• [EXCERPT PROVIDED]
════════
In 2008, Uwe and Hannelore Romeike, along with their five children, fled their native Germany for the United States, seeking refuge from persecution for homeschooling. The Romeikes withdrew their children from local schools, and began homeschooling in 2006, concerned that compulsory education was undermining their Christian faith.
Homeschooling is banned by law in Germany, which caused the Romeikes to accumulate $10,000 in fines and have their children removed from their home. The Supreme Court of Germany upheld the law in disheartening fashion, explaining that the purpose of the ban is to “counteract the development of religious and philosophically motivated parallel societies.”
This authoritarian policy strikes at the heart of basic freedoms American Christians hold dear. For this reason, many welcomed the Romeikes when they arrived in the United States and rejoiced with them when they were granted political asylum on January 26, 2010. Federal immigration judge Lawrence Burman ruled the Romeikes had a reasonable fear of persecution for their beliefs, rightly depicting the homeschool ban as “utterly repellent to everything we believe as Americans.”
Astonishingly, the President’s administration is appealing that ruling, challenging the permanent resident status of the Romeike family, thus, placing them in danger of deportation. The government contends that evangelical Christians are not being treated unfairly by the law since everyone is banned from homeschooling in Germany.
The law has already been appealed to the European Convention of Human Rights, to no avail. German parents were told that “integration into and first experiences of society are important goals in primary-school education.” The United States – being a country founded on religious freedom – was supposed to be the Romeike’s beacon of hope.
The Administration’s view is short-sighted and troubling. Though the homeschooling ban applies across the board in Germany, its impact is felt primarily by those maintaining Christian scruples. The Administration, in this and other matters, act as though religious freedom only relates to worship. This has been confirmed in multitude of speeches by President Obama, where he has highlighted the freedom to worship without mentioning our freedom of religion.
While our freedom to worship is certainly important, freedom of religion is a broader concept, encompassing more liberty, including the freedom to live out our lives – and parent our children – according to our deeply-held religious beliefs.
The freedom we enjoy as Christians does not dissipate as we leave the church parking lot. The framers of our Constitution – who embraced the reality of our inalienable, God-given rights – understood this principle well. Somebody should tell the Administration.
════════
• [ENTRIES]
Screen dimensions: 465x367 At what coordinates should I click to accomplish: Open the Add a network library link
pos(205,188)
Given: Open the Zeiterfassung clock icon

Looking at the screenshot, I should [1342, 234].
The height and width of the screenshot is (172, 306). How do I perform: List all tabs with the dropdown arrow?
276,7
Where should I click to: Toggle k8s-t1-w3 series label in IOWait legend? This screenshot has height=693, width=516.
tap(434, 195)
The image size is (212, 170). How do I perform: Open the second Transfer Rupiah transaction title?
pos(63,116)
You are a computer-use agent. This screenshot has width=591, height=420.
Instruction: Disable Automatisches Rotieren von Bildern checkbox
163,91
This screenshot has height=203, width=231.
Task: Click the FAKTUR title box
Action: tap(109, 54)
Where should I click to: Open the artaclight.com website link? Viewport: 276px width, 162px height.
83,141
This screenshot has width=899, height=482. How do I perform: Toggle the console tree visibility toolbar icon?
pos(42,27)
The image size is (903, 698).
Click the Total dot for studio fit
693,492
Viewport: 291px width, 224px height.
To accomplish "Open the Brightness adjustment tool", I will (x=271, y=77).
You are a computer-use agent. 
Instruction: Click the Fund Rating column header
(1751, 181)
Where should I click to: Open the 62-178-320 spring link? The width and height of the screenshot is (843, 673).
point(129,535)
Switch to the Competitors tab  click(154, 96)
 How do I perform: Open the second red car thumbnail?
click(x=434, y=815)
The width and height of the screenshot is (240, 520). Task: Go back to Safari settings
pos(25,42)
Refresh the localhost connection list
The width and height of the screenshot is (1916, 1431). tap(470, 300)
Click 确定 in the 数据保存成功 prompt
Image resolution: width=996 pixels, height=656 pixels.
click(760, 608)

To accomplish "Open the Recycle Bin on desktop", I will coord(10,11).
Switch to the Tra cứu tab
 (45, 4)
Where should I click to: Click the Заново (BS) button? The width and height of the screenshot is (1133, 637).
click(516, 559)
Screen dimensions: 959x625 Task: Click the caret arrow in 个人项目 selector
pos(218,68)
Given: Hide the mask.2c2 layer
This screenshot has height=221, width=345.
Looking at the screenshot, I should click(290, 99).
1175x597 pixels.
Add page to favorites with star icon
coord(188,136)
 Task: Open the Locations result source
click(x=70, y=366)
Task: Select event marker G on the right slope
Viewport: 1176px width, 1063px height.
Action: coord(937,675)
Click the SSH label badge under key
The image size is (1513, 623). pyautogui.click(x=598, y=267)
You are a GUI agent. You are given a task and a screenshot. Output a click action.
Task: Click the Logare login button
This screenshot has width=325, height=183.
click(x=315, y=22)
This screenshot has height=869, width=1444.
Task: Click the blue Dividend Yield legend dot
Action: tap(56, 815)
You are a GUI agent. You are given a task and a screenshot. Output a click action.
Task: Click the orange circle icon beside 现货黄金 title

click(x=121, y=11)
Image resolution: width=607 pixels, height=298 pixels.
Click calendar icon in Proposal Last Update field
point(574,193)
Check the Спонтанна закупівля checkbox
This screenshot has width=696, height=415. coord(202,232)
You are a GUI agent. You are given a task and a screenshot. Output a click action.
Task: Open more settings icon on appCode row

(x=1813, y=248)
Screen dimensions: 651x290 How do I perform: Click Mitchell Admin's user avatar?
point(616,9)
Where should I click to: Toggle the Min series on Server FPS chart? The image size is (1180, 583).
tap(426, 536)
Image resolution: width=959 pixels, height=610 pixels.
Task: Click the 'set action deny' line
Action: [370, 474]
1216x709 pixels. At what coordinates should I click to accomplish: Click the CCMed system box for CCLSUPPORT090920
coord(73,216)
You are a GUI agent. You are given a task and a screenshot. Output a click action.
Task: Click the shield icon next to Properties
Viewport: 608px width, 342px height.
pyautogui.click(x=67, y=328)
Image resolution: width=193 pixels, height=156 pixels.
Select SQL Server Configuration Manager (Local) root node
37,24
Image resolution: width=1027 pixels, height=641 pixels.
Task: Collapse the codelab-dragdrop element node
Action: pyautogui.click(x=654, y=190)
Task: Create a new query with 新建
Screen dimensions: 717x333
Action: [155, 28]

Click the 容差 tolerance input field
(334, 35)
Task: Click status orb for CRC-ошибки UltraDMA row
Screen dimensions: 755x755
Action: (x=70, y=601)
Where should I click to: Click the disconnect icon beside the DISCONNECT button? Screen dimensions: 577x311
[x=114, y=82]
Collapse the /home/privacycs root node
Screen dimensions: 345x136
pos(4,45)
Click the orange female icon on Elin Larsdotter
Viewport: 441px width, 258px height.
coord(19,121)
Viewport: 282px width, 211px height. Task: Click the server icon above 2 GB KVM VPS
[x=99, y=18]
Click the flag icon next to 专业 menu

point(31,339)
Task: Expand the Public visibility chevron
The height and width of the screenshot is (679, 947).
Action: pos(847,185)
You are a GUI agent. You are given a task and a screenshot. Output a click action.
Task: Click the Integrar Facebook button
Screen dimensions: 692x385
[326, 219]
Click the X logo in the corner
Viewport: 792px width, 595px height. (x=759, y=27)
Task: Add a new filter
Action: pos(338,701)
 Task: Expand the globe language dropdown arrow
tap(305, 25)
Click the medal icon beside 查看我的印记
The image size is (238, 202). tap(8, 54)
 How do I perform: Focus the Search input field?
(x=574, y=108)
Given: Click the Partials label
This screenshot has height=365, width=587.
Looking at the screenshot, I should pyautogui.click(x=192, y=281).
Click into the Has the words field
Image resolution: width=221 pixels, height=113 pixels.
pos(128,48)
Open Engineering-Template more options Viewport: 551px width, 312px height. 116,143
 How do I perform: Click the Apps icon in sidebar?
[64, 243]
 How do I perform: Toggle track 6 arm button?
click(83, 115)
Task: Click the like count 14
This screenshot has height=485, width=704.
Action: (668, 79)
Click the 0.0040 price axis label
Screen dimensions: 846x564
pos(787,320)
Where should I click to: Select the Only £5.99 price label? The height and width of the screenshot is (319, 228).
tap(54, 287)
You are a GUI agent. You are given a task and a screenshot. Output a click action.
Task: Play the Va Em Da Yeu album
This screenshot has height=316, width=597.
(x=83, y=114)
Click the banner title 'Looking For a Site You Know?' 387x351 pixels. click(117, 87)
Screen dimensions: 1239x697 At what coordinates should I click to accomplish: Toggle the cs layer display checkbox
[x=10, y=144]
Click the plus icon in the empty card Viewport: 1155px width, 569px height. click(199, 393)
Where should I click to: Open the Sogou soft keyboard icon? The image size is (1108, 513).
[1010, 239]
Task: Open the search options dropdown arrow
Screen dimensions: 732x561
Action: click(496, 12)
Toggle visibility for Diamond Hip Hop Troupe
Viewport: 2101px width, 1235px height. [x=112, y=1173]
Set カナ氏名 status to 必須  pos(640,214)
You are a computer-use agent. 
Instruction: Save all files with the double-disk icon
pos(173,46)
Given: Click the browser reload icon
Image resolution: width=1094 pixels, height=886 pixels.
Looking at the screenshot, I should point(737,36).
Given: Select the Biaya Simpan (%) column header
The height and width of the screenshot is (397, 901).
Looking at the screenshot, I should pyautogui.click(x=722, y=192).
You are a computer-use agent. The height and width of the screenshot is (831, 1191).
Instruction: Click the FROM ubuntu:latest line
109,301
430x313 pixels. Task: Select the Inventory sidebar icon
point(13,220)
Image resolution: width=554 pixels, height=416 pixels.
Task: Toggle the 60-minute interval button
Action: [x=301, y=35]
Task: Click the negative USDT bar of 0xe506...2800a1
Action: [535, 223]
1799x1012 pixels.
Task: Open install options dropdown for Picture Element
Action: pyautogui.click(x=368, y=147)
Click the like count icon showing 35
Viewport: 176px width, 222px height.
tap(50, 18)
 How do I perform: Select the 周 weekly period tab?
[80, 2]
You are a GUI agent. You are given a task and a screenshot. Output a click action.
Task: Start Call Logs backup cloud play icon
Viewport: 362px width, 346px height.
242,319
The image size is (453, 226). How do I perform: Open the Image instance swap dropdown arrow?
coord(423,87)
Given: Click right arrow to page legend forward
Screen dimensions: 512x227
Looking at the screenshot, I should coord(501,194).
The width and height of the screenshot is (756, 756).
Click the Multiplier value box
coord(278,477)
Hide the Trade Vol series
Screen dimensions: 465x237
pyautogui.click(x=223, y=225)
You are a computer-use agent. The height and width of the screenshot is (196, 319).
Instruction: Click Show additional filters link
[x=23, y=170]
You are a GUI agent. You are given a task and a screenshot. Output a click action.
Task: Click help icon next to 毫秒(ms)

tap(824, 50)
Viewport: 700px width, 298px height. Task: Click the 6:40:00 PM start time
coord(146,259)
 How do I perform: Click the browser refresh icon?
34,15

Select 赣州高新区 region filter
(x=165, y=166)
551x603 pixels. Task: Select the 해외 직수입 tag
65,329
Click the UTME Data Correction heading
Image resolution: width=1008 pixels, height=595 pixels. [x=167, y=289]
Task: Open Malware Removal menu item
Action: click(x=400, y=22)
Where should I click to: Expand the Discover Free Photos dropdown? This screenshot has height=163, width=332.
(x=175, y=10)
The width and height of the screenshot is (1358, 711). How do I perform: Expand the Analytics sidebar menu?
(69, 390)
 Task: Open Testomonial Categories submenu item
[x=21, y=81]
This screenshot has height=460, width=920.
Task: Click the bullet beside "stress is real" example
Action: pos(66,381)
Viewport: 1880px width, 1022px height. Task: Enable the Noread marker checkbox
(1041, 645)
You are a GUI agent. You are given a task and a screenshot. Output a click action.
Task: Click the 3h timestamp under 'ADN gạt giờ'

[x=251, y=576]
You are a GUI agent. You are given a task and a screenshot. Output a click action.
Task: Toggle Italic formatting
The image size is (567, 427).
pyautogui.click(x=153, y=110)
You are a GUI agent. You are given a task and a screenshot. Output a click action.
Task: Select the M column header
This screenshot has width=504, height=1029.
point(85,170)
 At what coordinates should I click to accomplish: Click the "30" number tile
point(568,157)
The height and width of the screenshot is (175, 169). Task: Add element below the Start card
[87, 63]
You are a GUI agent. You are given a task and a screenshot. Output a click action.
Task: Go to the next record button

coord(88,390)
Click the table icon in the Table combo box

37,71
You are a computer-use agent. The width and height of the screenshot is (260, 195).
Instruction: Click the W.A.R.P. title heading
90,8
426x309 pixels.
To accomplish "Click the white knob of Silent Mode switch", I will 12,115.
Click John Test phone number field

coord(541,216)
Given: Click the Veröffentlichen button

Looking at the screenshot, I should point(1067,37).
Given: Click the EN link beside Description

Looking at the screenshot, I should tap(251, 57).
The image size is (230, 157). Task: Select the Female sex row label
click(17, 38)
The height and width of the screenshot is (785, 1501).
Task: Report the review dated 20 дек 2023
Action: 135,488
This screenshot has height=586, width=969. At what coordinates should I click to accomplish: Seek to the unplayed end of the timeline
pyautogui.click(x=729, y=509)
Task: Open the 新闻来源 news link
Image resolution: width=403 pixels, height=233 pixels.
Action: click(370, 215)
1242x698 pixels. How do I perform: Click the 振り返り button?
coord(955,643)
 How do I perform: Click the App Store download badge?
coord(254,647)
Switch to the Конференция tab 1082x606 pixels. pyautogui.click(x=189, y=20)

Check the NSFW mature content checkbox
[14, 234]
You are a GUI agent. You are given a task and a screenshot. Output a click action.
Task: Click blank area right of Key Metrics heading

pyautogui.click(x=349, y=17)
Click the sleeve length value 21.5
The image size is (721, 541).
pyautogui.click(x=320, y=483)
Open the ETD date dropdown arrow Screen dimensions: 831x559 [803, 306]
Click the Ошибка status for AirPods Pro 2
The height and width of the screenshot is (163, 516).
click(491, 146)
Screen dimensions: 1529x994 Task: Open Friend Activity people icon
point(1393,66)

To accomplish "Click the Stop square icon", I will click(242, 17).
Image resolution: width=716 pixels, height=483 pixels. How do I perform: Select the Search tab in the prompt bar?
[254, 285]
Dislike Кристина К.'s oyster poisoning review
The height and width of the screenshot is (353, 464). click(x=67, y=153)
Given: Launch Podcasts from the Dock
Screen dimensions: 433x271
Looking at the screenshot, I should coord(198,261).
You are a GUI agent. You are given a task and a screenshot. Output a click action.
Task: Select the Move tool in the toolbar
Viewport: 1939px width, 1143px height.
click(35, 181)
════════
• [PROBLEM A]
Answer each question from the Romeike homeschooling text.
(i) In what year did the Romeikes begin homeschooling?
(ii) How much in fines did the family accumulate under the German ban?
(iii) On what date were they granted political asylum?
• [PROBLEM B]
In one to three sentences, explain why the government argues in the Romeike homeschooling text that evangelical Christians are not being treated unfairly by German law.
• [PROBLEM C]
From the Romeike homeschooling text, print the passage from "The freedom we" up to and including "tell the Administration.".
The records have no connection to the text.

• [TASK RESULT A]
(i) 2006
(ii) $10,000
(iii) January 26, 2010

• [TASK RESULT B]
The government argues that the law does not single out evangelical Christians. Everyone in Germany is banned from homeschooling.

• [TASK RESULT C]
The freedom we enjoy as Christians does not dissipate as we leave the church parking lot. The framers of our Constitution – who embraced the reality of our inalienable, God-given rights – understood this principle well. Somebody should tell the Administration.